▶ WORK INSTRUCTIONS: Give the records again. Keep them exact and leave out the images.

(Items listed in a dataset)
++++

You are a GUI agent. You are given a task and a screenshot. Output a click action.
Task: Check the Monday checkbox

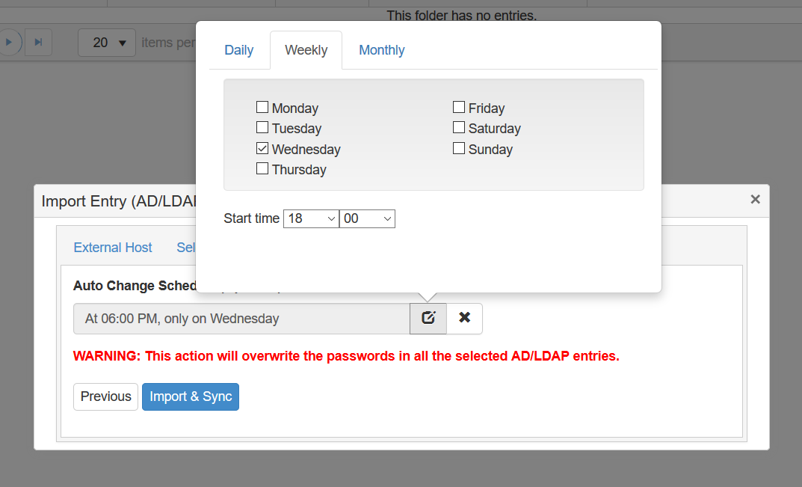point(262,107)
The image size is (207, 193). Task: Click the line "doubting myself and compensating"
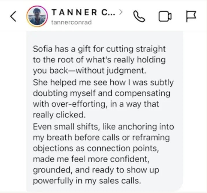101,93
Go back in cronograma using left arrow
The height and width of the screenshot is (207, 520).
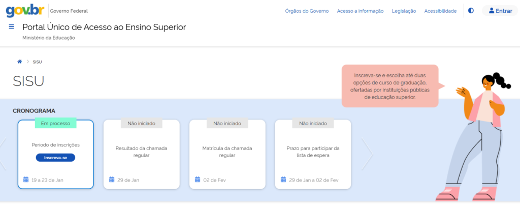[3, 154]
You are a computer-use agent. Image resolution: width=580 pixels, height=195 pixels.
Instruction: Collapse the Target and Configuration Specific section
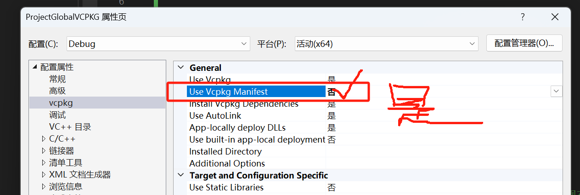[x=180, y=175]
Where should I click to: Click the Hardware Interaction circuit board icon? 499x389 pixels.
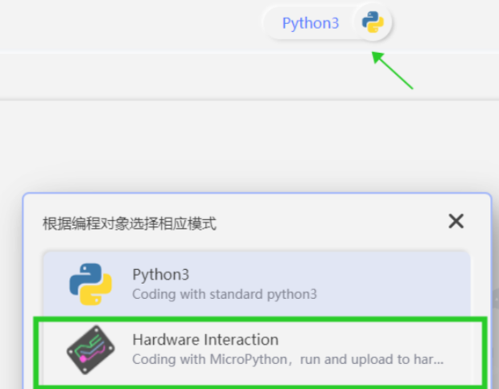pyautogui.click(x=91, y=350)
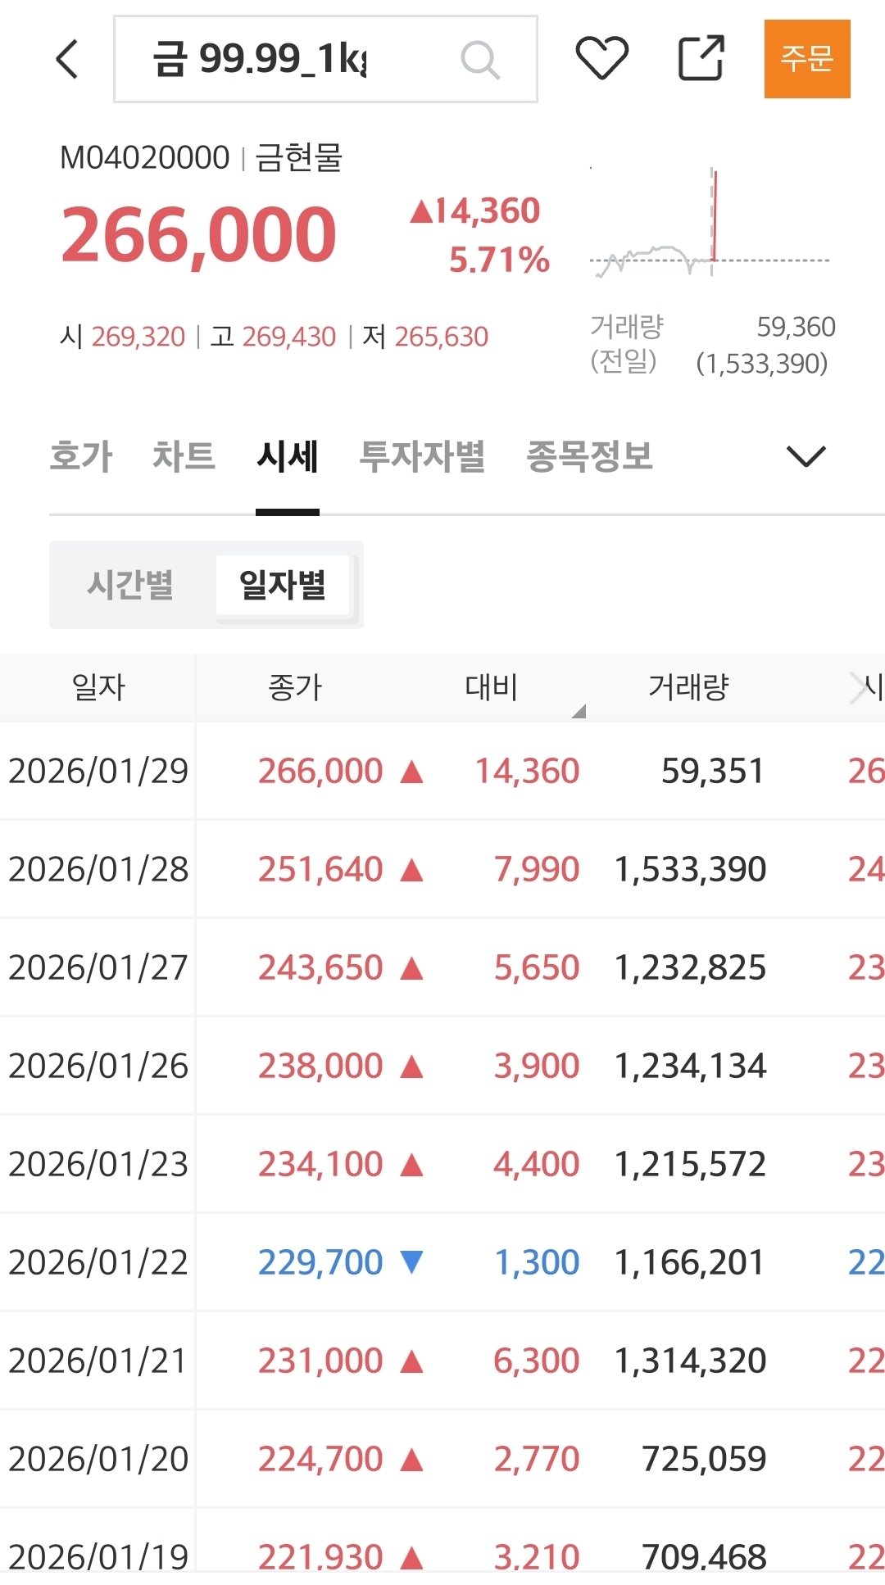Select the 일자별 toggle option
Image resolution: width=885 pixels, height=1585 pixels.
[x=283, y=585]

++++

▶ THE ANSWER:
You are a GUI agent. You are given a task and a screenshot. Output a click action.
Task: Check the Monday checkbox

point(262,107)
The image size is (207, 193). Task: Click the line "doubting myself and compensating"
101,93
Go back in cronograma using left arrow
The height and width of the screenshot is (207, 520).
[3, 154]
You are a computer-use agent. Image resolution: width=580 pixels, height=195 pixels.
Instruction: Collapse the Target and Configuration Specific section
[x=180, y=175]
Where should I click to: Click the Hardware Interaction circuit board icon? 499x389 pixels.
pyautogui.click(x=91, y=350)
Select the 일자별 toggle option
Image resolution: width=885 pixels, height=1585 pixels.
[x=283, y=585]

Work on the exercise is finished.